Disk Probe Status alway shows OK even device is down

I have setup disk probe to monitor C: drive space on all servers, the problem is that even if all the servers are down, the disk probe status always shows ok therefore device color doesn’t change to RED, it remains orange. Why disk probe is showing OK even the device is down.
How to overcome this issue ?
disk-probe.png
low disk space in c PROBE.png

It is most likely to do with the logic of your probe Error statement. If the device is down then the OID query will not be able to retrieve any value - this will be evaluated as a 0 and may end up making your error statement come out as a TRUE. I always write my probes with an if inside an if statement. The outer if statement checks if the device is contactable and the inner if statement does the error check. There a are others that guard against timeouts by adding +1 to numeric values and then subtracting it later on.

so what is the solution ?

my probe is as below . . .

Name: Low Disk Space in C:
Type : Function

Available: 
if((oid("1.3.6.1.2.1.25.2.3.1.6.1")/oid("1.3.6.1.2.1.25.2.3.1.5.1"))*100>0, 1, -1)

Error: 
if((oid("1.3.6.1.2.1.25.2.3.1.6.1")/oid("1.3.6.1.2.1.25.2.3.1.5.1"))*100<85, "", concatenate("Disk C:  Used space is currently at (", string_substring (oid("1.3.6.1.2.1.25.2.3.1.6.1")/oid("1.3.6.1.2.1.25.2.3.1.5.1"))*100 , ") % "))

Value:
hdd_usage()

Unit: %

[edit - as geoffsmith31 already said an if inside an if gets you clearer results]

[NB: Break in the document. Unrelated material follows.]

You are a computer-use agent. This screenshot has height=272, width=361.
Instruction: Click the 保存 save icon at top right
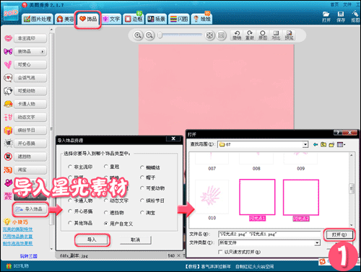(x=341, y=17)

I like to use a function then call the function from the probe. This way you can determine if the device is down or if the device is in error.

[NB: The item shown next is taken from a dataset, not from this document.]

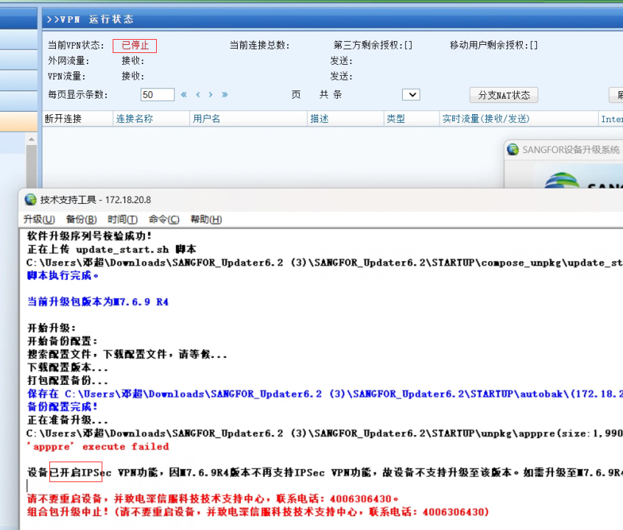Image resolution: width=623 pixels, height=530 pixels.
Task: Go to next page of connection list
Action: 211,95
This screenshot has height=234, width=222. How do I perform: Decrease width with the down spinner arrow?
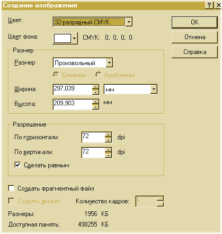[95, 92]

Make a function called disk01test
if(array_size(oid_column(“1.3.6.1.2.1.25.2.3.1.6”,10,5)),round((oid(“1.3.6.1.2.1.25.2.3.1.6.1”,10,5)/oid(“1.3.6.1.2.1.25.2.3.1.5.1”,10,5))*100),“False”)
Repeat the above for as many disks as you have, incrementing the names and oid values by one. Note Drive C is normally disk02.
disk02test
if(array_size(oid_column(“1.3.6.1.2.1.25.2.3.1.6”,10,5)),round((oid(“1.3.6.1.2.1.25.2.3.1.6.2”,10,5)/oid(“1.3.6.1.2.1.25.2.3.1.5.2”,10,5))*100),“False”)

Create a probe DriveC
Available disk02test()<>“False”
Error if(disk02test()<>“False”,if(disk02test() < 80, “”, concatenate("Warning: Drive C = ", disk02test(), “%”)), “Failed to read Drive C the server might be down”)
Value disk02test()
Unit %
disk02test.png
DriveC.png

lebowski you are Legend of DUDE :sunglasses:
Thank you it worked perfectly.

However one minor issue,
The OID for C: or D: drive is not same for all of my server’s, on few servers I get C: drive Data on .1 and on some server’s .2 works,
for example
on server1 , C: drive have OID = 6.1
on server2 , C: drive have OID = 6.2

Why there is a difference in OID for C: or D: drive on various servers?
For this reason, I have to create 2 functions (with .1 and .2) and 2 probes to monitor C: drive on 2 servers.

Maybe one server has a floppy drive? The lack of variables make this a real problem. Gsandul is really who deserves the credit for the probe design. you will just have to manually deal with the disks.

This is the drive space probe that I use. If the server is down the return value is “no response” which is a keyword in the alerting script that I use. All of my probes have this feature and it helps prevent “alert spam” and false alarms when timeouts happen.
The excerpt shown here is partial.